無事なる男

敗北と死に至る道を淡々と書いています。

15年間の矜持。

ウェイスティング・ライト

ウェイスティング・ライト

 フー・ファイターズ、約3年半ぶりのオリジナル7作目。前作との間にベスト盤を挟み、バンドとしてひと区切りをつけての新作となる。デイヴ・グロールはその間ジョッシュ・オム、ジョン・ポール・ジョーンズとゼム・クルックド・ヴァルチャーズを結成しアルバム制作とツアーを行うなど、精力的にソロ活動をしていたのはご存知の通り。
 バンド結成15年となる本作はデイヴの自宅ガレージでアナログ機材によりレコーディングされたのだそうだ。デジタル全盛の時代にあえて逆行するこのやり方は彼らのちょっとしたこだわりであると同時に、後から修正することのできないアナログ録音でバンドの生な感触をそのまま大事にしてレコーディングしたいということもあったのではないだろうか。実際、「ブリッジ・バーニング」などの疾走感溢れるロックナンバーは、一発録りかと思うほどの勢いに満ち溢れている。バンドの再スタートを飾るに相応しい快作だと思う。激しくもエモーショナルな「ジーズ・デイズ」で前半を締めくくり、シンプルで勢いのある「バック&フォース」から後半が始まる流れも、言うなればアナログレコードのA面B面の構成を思わせたりもする。
 もうひとつ、どうしても避けて通れないのは本作がニルヴァーナの『ネヴァーマインド』から20周年を迎えてリリースされると言うことだ。本作のプロデューサーは『ネヴァーマインド』と同じく、ガービッジのブッチ・ヴィグが担当している。もちろんこれは偶然ではない。ニルヴァーナ、そしてカート・コバーンの死と言うのはフー・ファイターズのスタートだけでなく、デイヴという人の人生そのものにあまりにも大きな影響を与えている。いくらフー・ファイターズで大きな成功を収めようともそこからは逃れることができない。

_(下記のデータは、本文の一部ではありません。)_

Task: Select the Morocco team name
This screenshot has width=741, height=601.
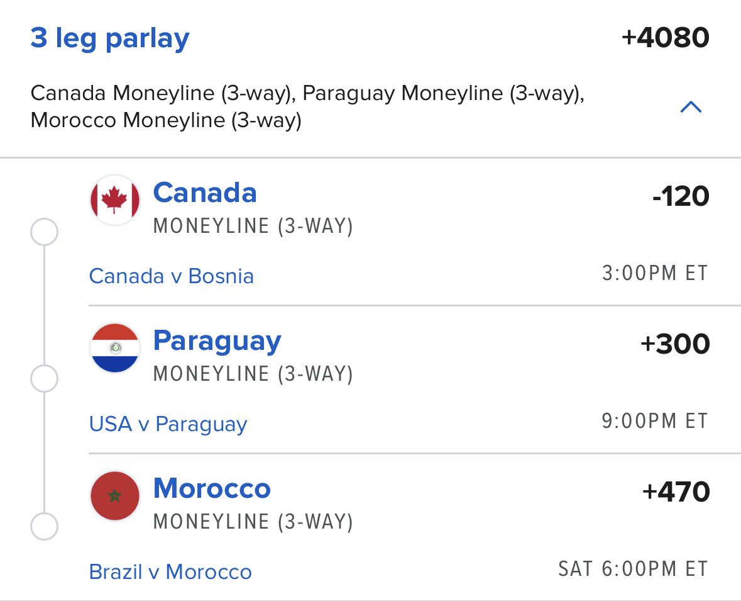Action: pos(212,488)
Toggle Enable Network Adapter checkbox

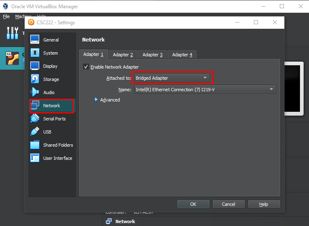(86, 67)
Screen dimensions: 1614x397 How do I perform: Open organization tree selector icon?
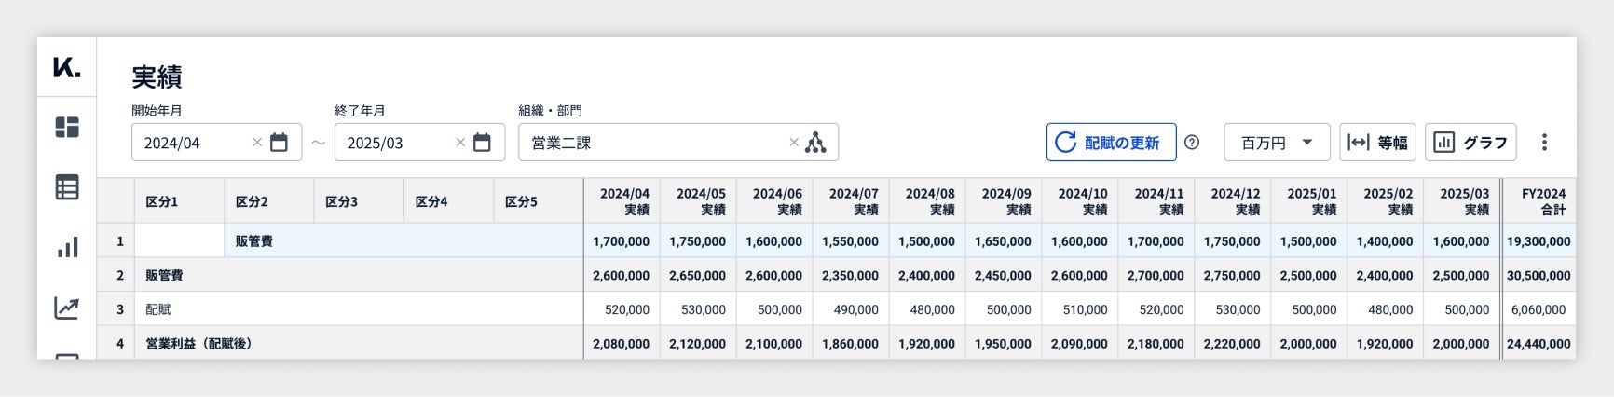pyautogui.click(x=815, y=143)
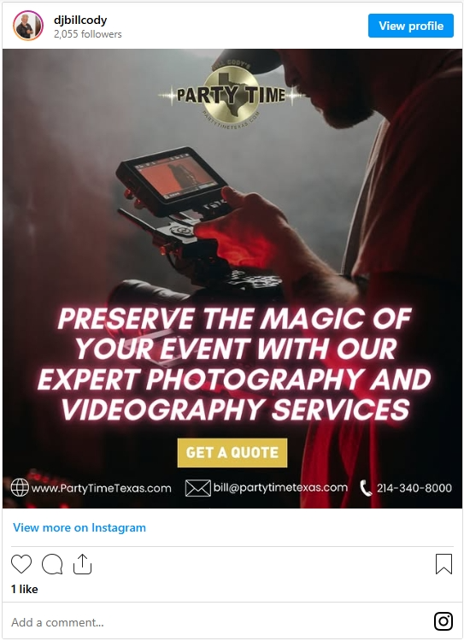This screenshot has width=464, height=641.
Task: Click the 214-340-8000 phone number
Action: tap(414, 488)
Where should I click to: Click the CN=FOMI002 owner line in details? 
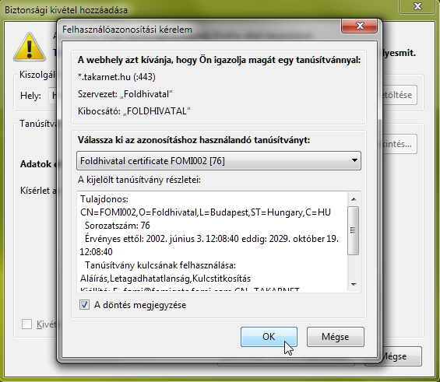206,212
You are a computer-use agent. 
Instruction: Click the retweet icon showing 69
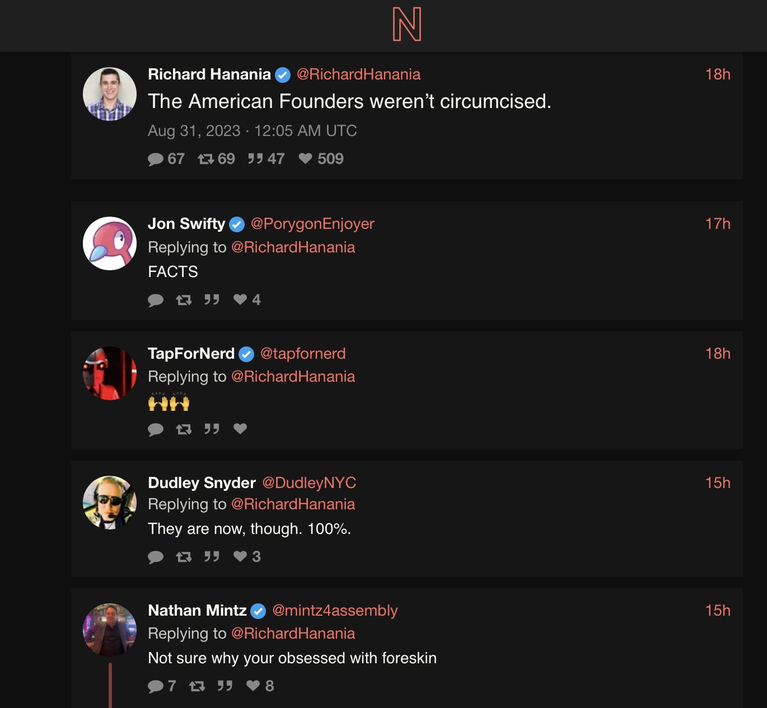(x=205, y=160)
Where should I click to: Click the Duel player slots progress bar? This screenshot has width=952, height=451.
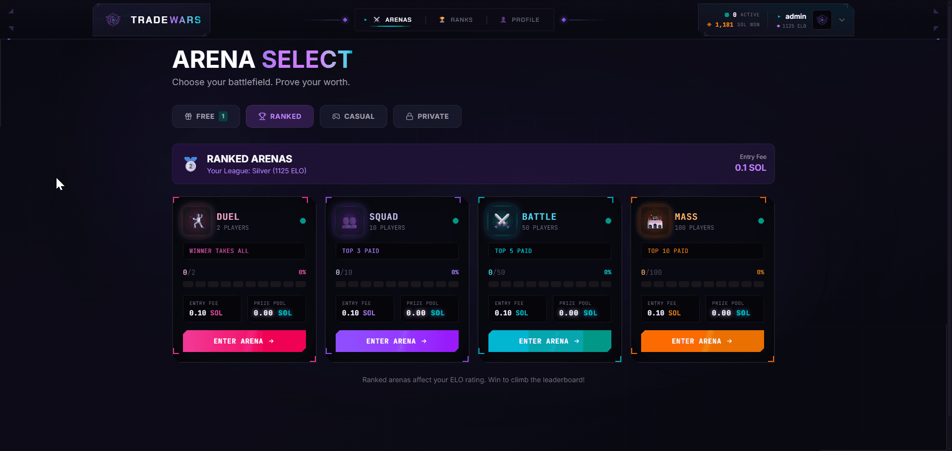coord(244,284)
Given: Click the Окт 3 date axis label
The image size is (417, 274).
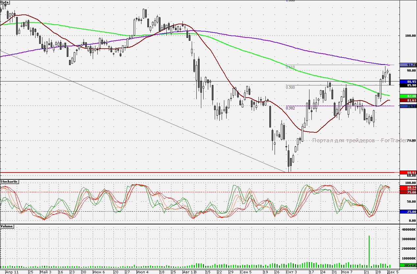Looking at the screenshot, I should pos(291,272).
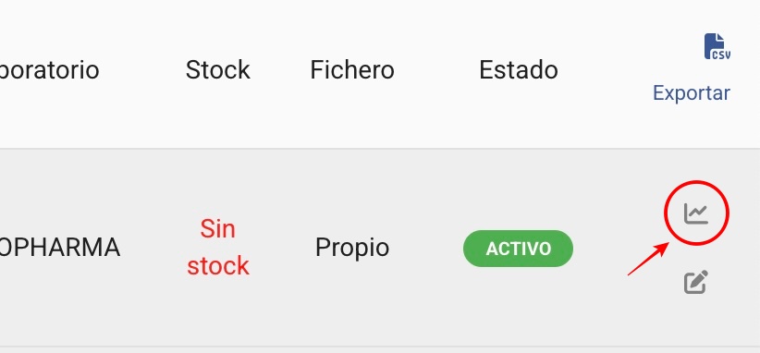Click the divider line beneath the table header
The height and width of the screenshot is (353, 760).
point(380,149)
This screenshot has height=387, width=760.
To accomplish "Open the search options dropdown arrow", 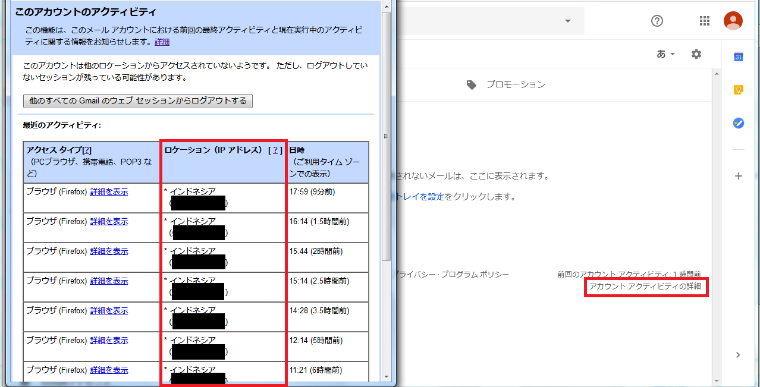I will pos(567,20).
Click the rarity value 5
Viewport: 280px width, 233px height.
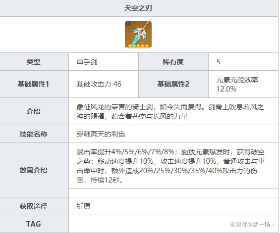(218, 62)
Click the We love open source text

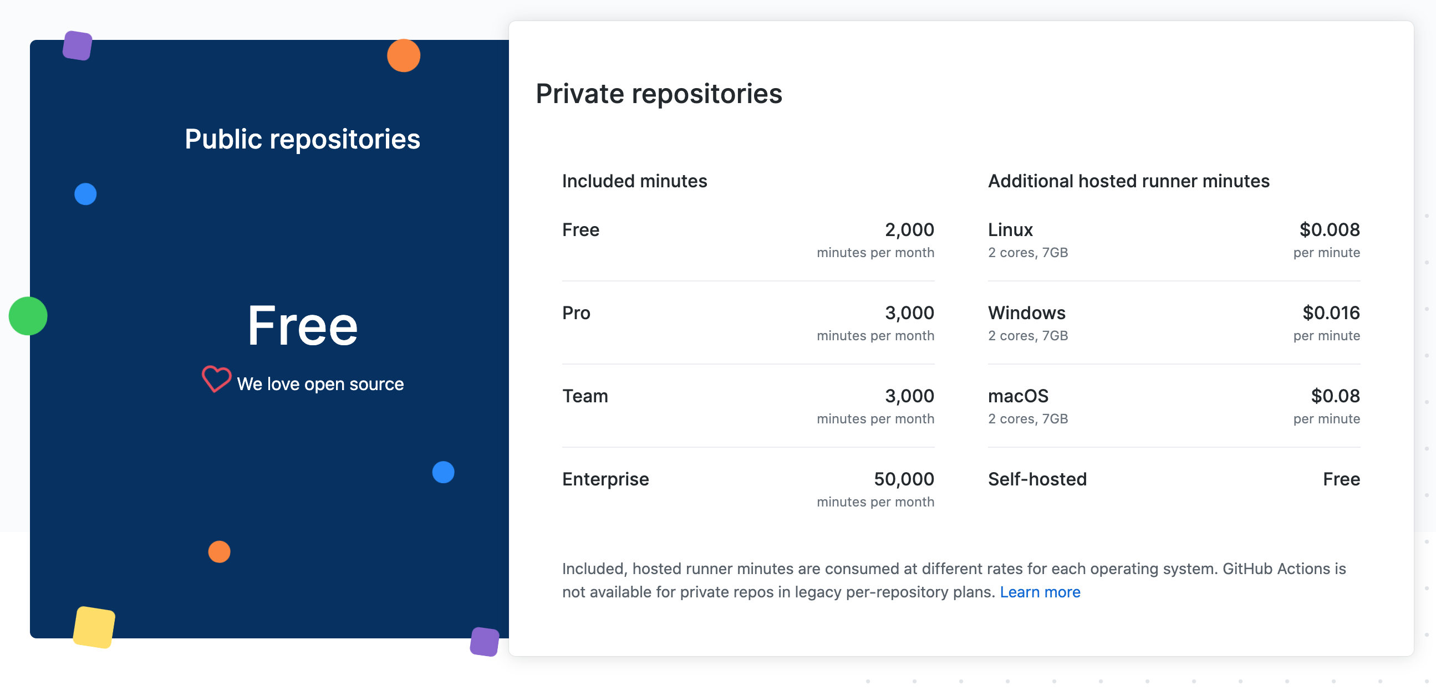click(x=320, y=384)
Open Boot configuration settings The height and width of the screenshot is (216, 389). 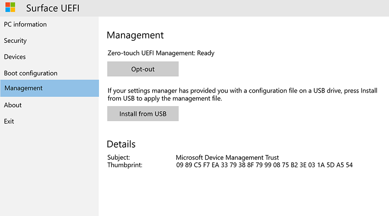pos(30,73)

本作はそこにきっちりと向き合って今のオレはこうだ、フー・ファイターズはこういうバンドなんだ、とひとつの旗を突き立てたようなアルバムだと思う。カートへの想いを記したような「アイ・シュッド・ハヴ・ノウン」から「俺は死にたくない」と激しくシャウトするラスト「ウォーク」への流れは胸に迫るものがある。その「ウォーク」が非常に軽快で明るい響きなのもいい。それが今のデイヴの心象なのだとすればこちらも救われた気持ちになる。
 そういうバックグラウンドに興味がなくても、これだけグッドメロディが並び、それを最高に力強い演奏と歌唱でグイグイ聞かせる王道のロックはそうそう聞けるものではない。「ディア・ローズマリー」のように壮大なメロディーでどんどん熱量を上げていく曲はライブでもハイライトになるだろう。スタジアム・ロックの見本のようなアルバムでもある。